BAB I
PENDAHULUAN
1.1
Latar Belakang Masalah
Berdasarkan pada pentingnya peranan
tauhid dalam kehidupan manusia maka wajib bagi setiap muslim mempelajarinya.
Tauhid bukan sekedar mengenal dan
mengerti bahwa pencipta alam semesta alam ini adalah Allah, bukan sekedar
mengetahui bukti-bukti rasional tentang kebenaran wujud-Nya dan bukan pula
sekedar mengenal Asma dan Sifat-Nya.
Dari sini timbullah pertanyaan “Apakah hakikat tauhid itu?”
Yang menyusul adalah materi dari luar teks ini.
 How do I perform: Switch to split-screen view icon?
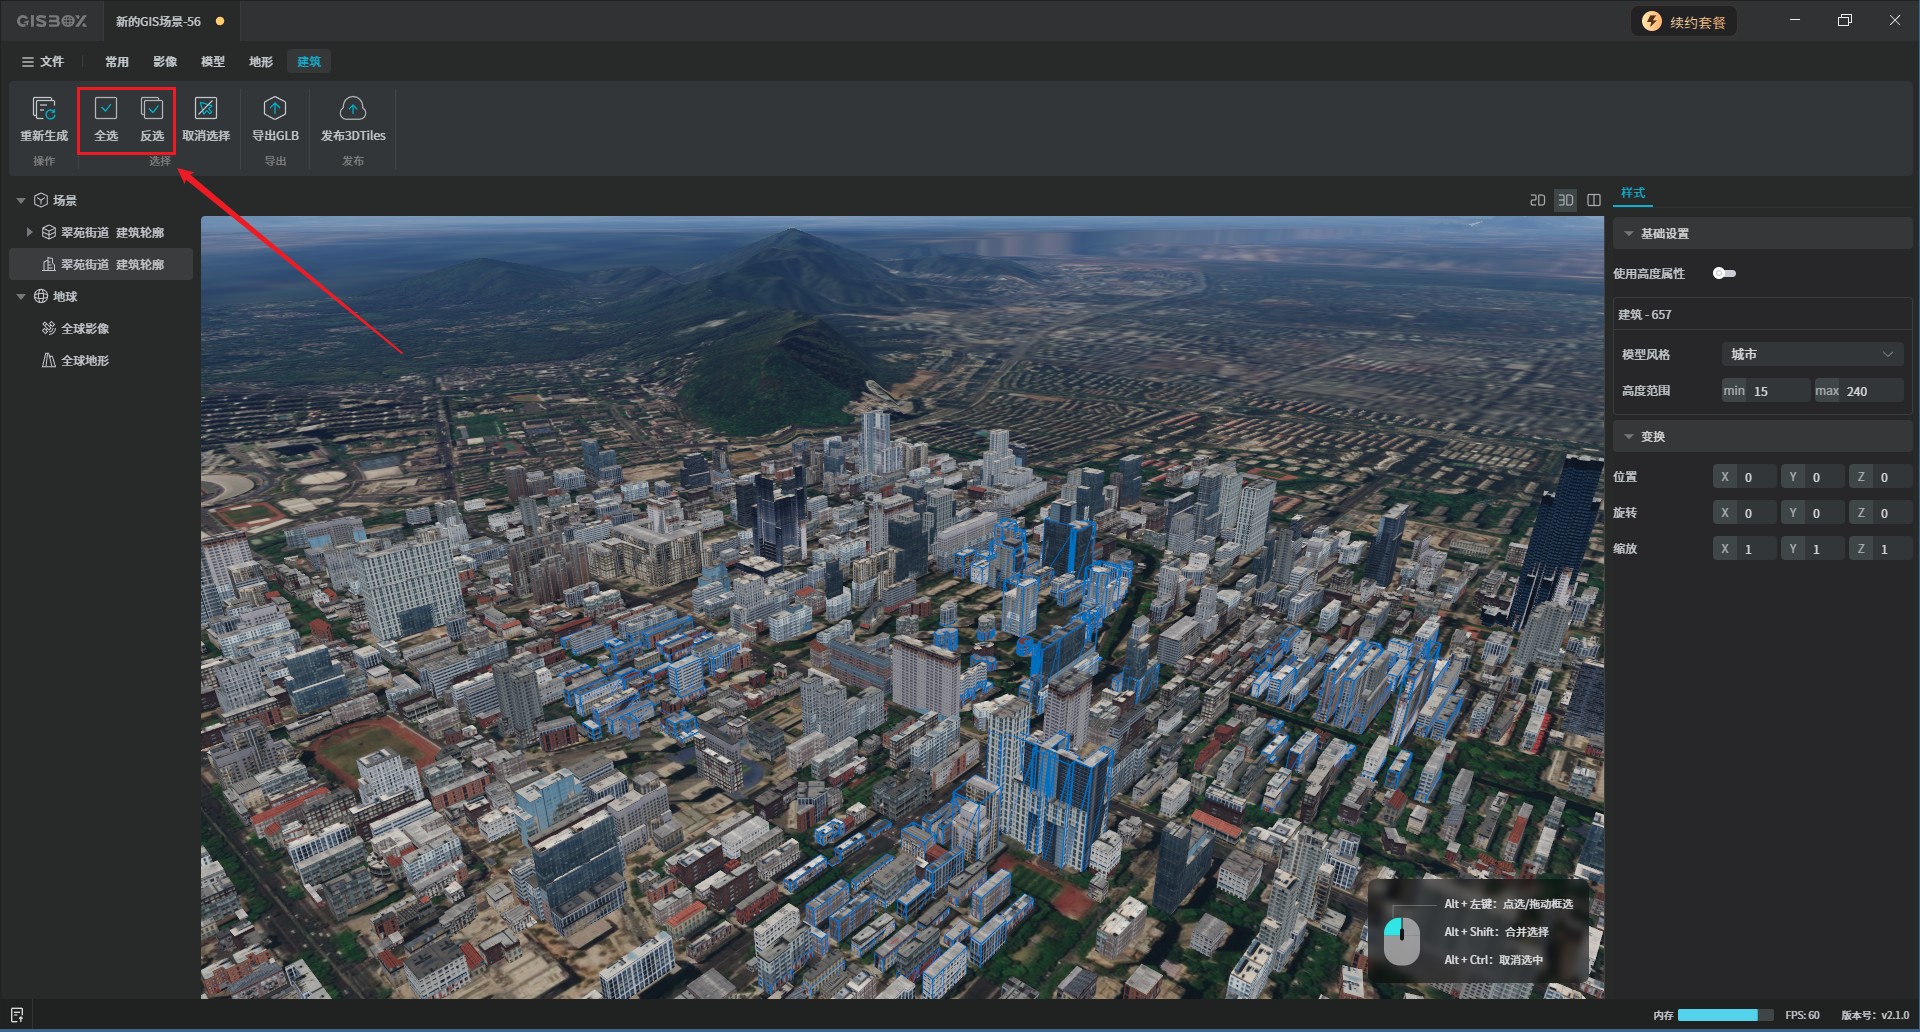click(1594, 200)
Mengenai hal tersebut dijelaskan
oleh Syekh Muhammad bin Abdul Wahab dalam kitabnya “Kitabuttauhid” mengatakan
bahwa tauhid adalah pemurnian ibadah kepada Allah. Maksudnya adalah
menghambakan diri hanya kepada Allah secara murni dan konsekwen dengan mentaati
segala perintah-Nya dan menjauhi segala larangan-Nya, dengan penuh rasa rendah
hati, cinta, harap dan takut kepada-Nya. (Muhamad, 1426 H: 5)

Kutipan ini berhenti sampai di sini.